Fears forgotten


I gave a presentation at work today to a couple hundred people through the strange experience of live webcasting. There were maybe 80 people watching from the same room as me and everyone else was at one of our field locations, watching via video and sending in comments and questions through internet chat and telephone.

When I was selling myself toward this job before it quite properly existed about a year ago at this time, I remember surprising myself by volunteering that I don't mind public speaking, and then surprising myself again by realizing in my head that I wasn't embellishing. I really don't mind public speaking, and when did that happen?

(In my office we speak about Myers-Briggs personality type a lot, and I find the stuff fascinating. I'm an INFP. You?)

So I gave this presentation today. It was about 25 minutes and to our agency's managers and supervisors, all of whom surely have been members of that cohort longer than I. It went well and it was well received and I finished tired in the way I always feel after engaging with lots of people, but not depleted in the way I used to feel when such an action would have terrified me.

And this is so interesting to me, because I was the shyest kid you ever did meet and growing into adulthood I went to great lengths to avoid public moments. And then somewhere in the time of the past decade where I had a quiet job that demanded very little visible attention, the thing that most terrified me ceased to terrify me when I wasn't paying it any mind.

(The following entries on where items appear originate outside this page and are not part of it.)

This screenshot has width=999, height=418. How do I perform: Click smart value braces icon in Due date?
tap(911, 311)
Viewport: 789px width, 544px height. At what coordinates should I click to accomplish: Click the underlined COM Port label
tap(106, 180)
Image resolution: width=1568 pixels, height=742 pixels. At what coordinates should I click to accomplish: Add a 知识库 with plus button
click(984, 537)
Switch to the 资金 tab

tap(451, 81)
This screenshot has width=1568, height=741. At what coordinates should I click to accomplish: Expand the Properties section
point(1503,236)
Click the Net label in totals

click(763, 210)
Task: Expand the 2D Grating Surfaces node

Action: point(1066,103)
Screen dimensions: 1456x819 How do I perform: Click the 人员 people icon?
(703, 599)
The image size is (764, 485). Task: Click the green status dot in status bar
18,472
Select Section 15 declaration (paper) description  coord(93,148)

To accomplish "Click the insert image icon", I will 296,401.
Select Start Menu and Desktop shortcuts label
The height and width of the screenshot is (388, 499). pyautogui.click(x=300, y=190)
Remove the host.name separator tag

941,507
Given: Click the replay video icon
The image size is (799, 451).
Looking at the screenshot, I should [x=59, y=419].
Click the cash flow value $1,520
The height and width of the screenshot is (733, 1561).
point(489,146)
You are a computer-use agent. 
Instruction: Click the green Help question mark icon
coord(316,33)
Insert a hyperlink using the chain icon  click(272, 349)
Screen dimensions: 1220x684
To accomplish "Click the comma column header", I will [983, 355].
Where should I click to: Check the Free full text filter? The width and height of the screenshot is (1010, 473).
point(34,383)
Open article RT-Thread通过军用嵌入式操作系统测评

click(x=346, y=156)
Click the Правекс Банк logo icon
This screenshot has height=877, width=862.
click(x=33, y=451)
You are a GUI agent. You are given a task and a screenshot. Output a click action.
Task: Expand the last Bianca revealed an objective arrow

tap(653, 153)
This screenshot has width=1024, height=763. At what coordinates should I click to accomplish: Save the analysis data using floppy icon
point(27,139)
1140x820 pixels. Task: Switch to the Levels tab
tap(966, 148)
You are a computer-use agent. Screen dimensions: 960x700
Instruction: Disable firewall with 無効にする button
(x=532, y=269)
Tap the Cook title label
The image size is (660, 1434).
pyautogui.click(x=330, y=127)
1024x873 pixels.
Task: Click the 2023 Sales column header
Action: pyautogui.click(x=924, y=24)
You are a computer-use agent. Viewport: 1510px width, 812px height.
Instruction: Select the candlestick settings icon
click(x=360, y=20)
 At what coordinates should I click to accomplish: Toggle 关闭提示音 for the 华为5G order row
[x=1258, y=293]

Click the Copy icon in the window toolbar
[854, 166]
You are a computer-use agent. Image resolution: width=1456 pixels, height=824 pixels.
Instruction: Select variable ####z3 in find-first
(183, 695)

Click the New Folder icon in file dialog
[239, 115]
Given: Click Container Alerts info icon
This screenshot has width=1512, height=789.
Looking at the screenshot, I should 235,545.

I had to catalog other major changes, things I would have described as foundational to my personality, and I can only come up with two: I no longer completely loathe tomato sauce (although I'd still choose anything with a cream sauce or butter sauce or pesto or no sauce over something tomato-based). And I'm not as bothered by the color yellow as I used to be.

I still can't bite into a water chestnut, for what that's worth, and I'm trying to think of another thing that terrified me but nothing ever scared me as much as the spotlight. And I wonder if maybe for this disappearance of fear I have you to thank, letting me write to you here steadily for seven years, facelessly, just characters to a screen and that you find my words after the fact is confidence-boosting without confrontation or real-time assessment. You're a very reassuring group, you know. I never found any blog trolls, just love and support.

So I ask with a smile, what else can you fix for me?